Personal information
- Full name: Fahad Mosa'ed Al-Muwallad
- Date of birth: 14 September 1994 (age 32)
- Place of birth: Jeddah, Saudi Arabia
- Height: 1.71 m (5 ft 7 in)
- Position: Winger

Youth career
- 2000–2011: Al-Ittihad

Senior career*
- Years: Team / Apps / (Gls)
- 2011–2022: Al-Ittihad / 193 / (58)
- 2018: → Levante (loan) / 2 / (0)
- 2022–2025: Al-Shabab / 32 / (2)

International career^{‡}
- 2011–2015: Saudi Arabia U20 / 6 / (4)
- 2015: Saudi Arabia U23 / 3 / (1)
- 2012–2024: Saudi Arabia / 80 / (17)

= Fahad Al-Muwallad =

Saudi Arabian footballer (born 1994)

Fahad Mosa'ed Al-Muwallad (فهد مساعد المولد, born 14 September 1994) is a Saudi Arabian professional footballer who currently plays as a winger.

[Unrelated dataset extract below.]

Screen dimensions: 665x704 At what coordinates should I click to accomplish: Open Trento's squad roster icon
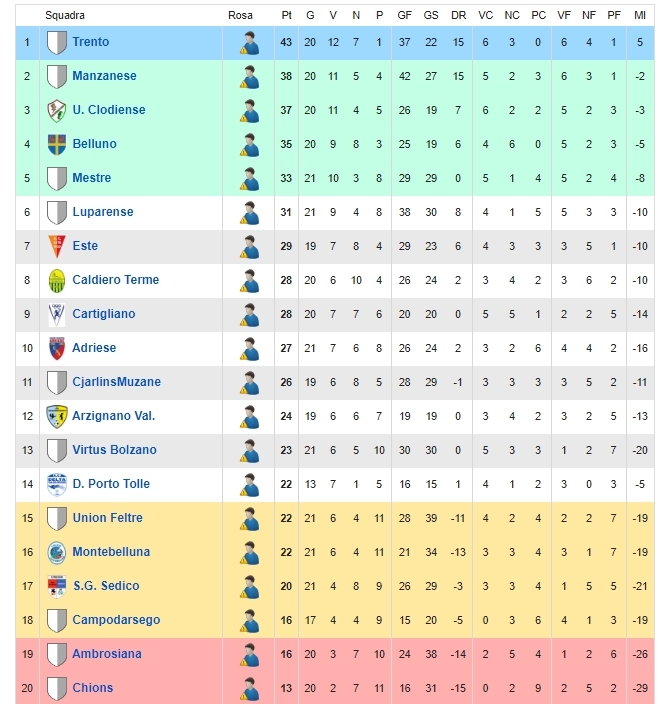(x=249, y=43)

He started his professional career with Al-Ittihad at the age of 16. On 31 July 2011 he scored the second goal for Saudi Arabia against Croatia in the 2011 U-20 World Cup in Colombia, which marked his first ever international goal at age 16. In 2012 while playing for Al-Ittihad, he entered the match as a substitute in the last 10 minutes and scored the winning goal against Guangzhou Evergrande F.C. to help his team qualify for AFC Champions League semi-finals. With Saudi Arabia, he scored the winning goal against China in Asian Cup qualifications. Additionally and most notably being the fastest Asian players nowadays.

==Early life and breakthrough==
Fahad Al-Muwallad was born in Jeddah and from a very early age he became well known as a prominent footballing talent in the local area. He was then approached by a Barcelona scout after seeing him put in a good amount of great performances. He rejected the offer then went on to join the Al-Ittihad youth team from the age of 6, he worked his way up the ranks and started to gain national media attention when he started training with the first-team squad at the age of just 15 years.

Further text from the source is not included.